|Publication number||US5884787 A|
|Application number||US 08/710,475|
|Publication date||Mar 23, 1999|
|Filing date||Sep 18, 1996|
|Priority date||Sep 18, 1996|
|Also published as||DE69711657D1, EP0932557A1, EP0932557B1, WO1998012123A1|
|Publication number||08710475, 710475, US 5884787 A, US 5884787A, US-A-5884787, US5884787 A, US5884787A|
|Inventors||Daniel Quintard, William James Lloyd|
|Original Assignee||Colgate-Palmolive Company|
|Export Citation||BiBTeX, EndNote, RefMan|
|Patent Citations (29), Non-Patent Citations (1), Referenced by (9), Classifications (4), Legal Events (4)|
|External Links: USPTO, USPTO Assignment, Espacenet|
This invention relates to a child resistant safety closure for a neck of a container. More particularly, this invention relates to a child resistant safety closure for a container that has a common single start thread, the closure having a structure that is easily deformed for clearance over a locking projection.

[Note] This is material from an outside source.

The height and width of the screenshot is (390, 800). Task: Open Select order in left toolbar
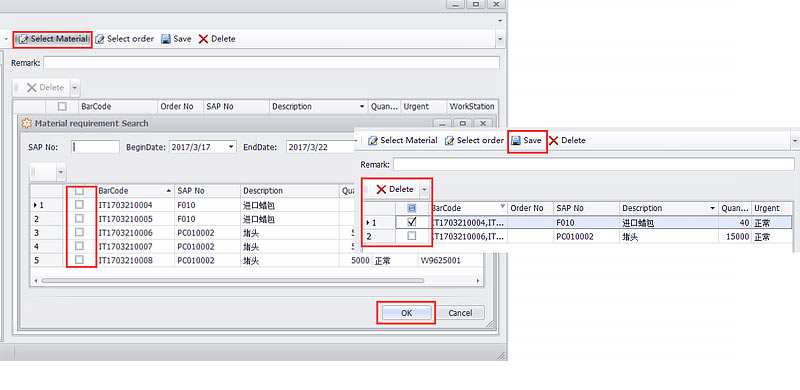(x=124, y=39)
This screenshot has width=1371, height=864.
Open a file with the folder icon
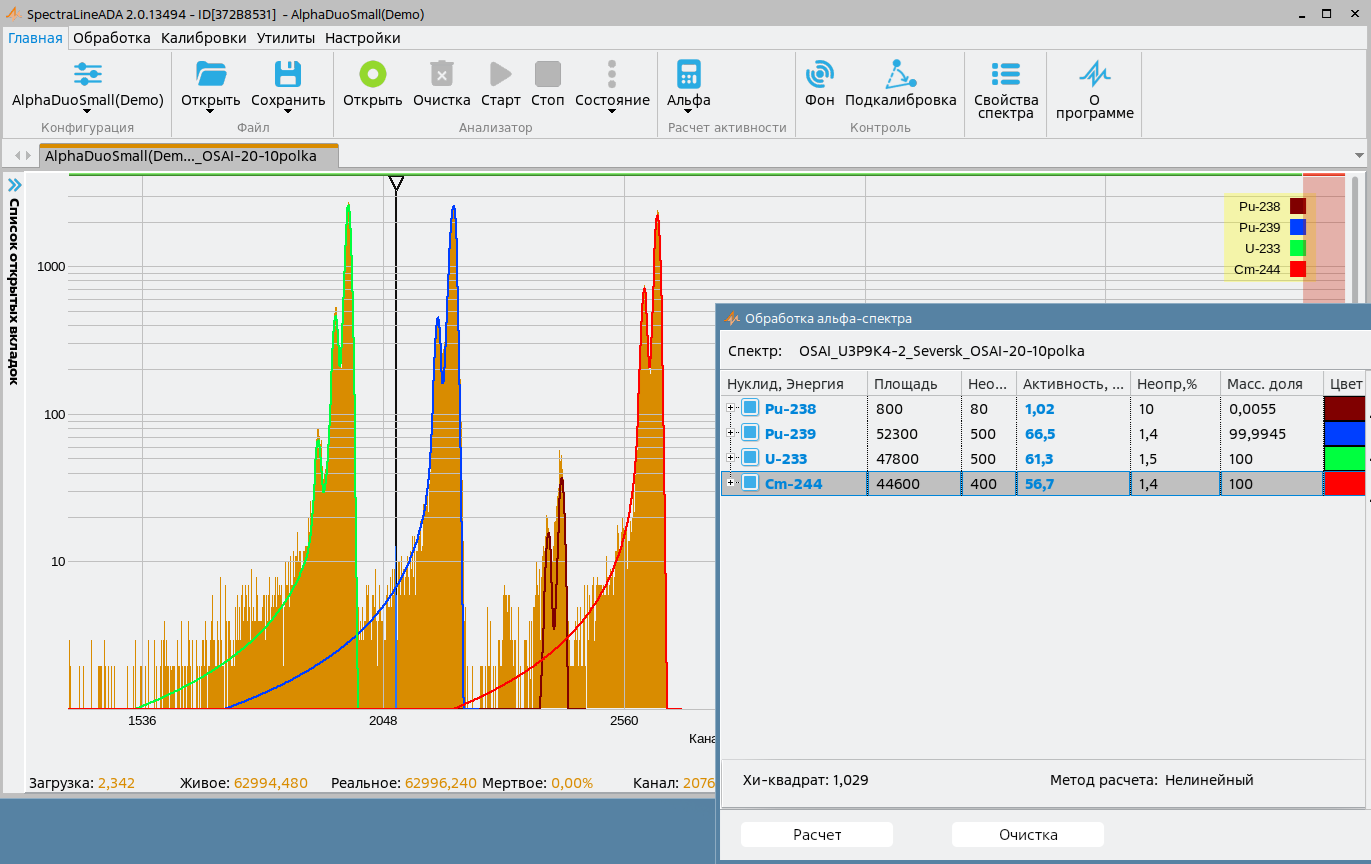[211, 74]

There is a constant need for child resistant closures that can easily be opened by adults, and in particular, closures that can be opened easily by elderly adults, but yet cannot be easily opened by young children. In this regard, there must not be a requirement of a vigorous twisting motion or of a strong squeezing in combination with a twisting. The reason is that many people through injury or disease, such as arthritis, have difficulty in gripping and/or twisting a closure to remove the closure from the container. On the other hand, the closure must not be easily removable by a small child. These are two competing requirements that must be considered in the design of a child resistant safety closure.

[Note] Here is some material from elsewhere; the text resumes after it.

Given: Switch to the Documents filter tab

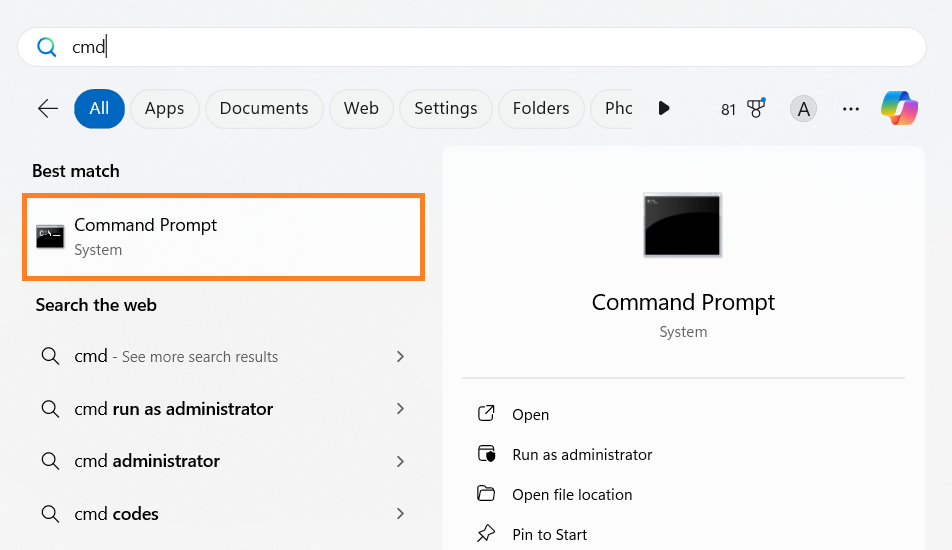Looking at the screenshot, I should [x=264, y=109].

This problem has been addressed in various ways in the prior art. In U.S. Pat. No. 3,376,991 there is shown a bottle where the container has more of a rectangular shaped dispensing neck. This permits the closure to be flexed inwardly at these points so that the closure at a point about 90° from the point where pressure is applied will bow outwardly. This then permits closure projections on the inner surface of the closure and spout projections on an outer surface of the spout to clear each other and the closure can be removed from the spout in a twisting action. A related structure is disclosed in U.S. Pat. No. 3,841,514. In this closure, there is an inner skirt on the closure for threaded attachment to a container neck and a flexible outer skirt that has a locking arrangement. The outer skirt also has slots that allow for a greater flexing of the outer wall during squeezing and opening. By squeezing the outer flexible skirt the outer skirt is distorted in shape so that locking projections are released and the closure can be removed. U.S. Pat. No. 3,984,021 discloses a closure for a bottle where the bottle neck has two flattened areas. Locking projections are located about 90° from these flattened areas. There are two locking projections and two flattened areas. When the closure is pressed in the area of the flattened areas of the neck, the closure in the area of the projections protrudes outwardly to release the locking mechanism.

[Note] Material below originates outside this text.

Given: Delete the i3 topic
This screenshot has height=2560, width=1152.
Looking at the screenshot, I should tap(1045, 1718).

These are interesting closures but they have disadvantages. There is yet a very high squeeze pressure needed to release the closure. That is, it takes too much force to deflect the walls of the closure to release the locking mechanism. Further, there is no need for a dual locking mechanism. That is, there is not a need for two projection locking means 180° apart. A single locking means would suffice. The use of a single locking means allows for the use of single start threads, which are also known as common threads since they are used on most containers. The use of single start threads increases the utility of the closure and container. The same container can be used for child resistant safety use and regular use by using a container with a child resistant feature and a closure with or without a child resistant feature as needed. In the alternative the same closure can be used for standard containers not using a child resistant safety closure and containers which use a child resistant safety closure. For a child resistant safety closure requirement there would be a child resistant feature such as a projection on the outer surface of the container neck to interact with a mating projection on the inner surface of the closure. When a safety closure is not required there would not be the projection on the neck of the container or on the closure. One of these projections would be deleted. In a preferred embodiment it is preferred that the projection on the closure be deleted. The same container then would be used in all instances with one closure when child resistance is desired and another closure when it is not desired. In this latter instance, the closure can be freely removed from the container.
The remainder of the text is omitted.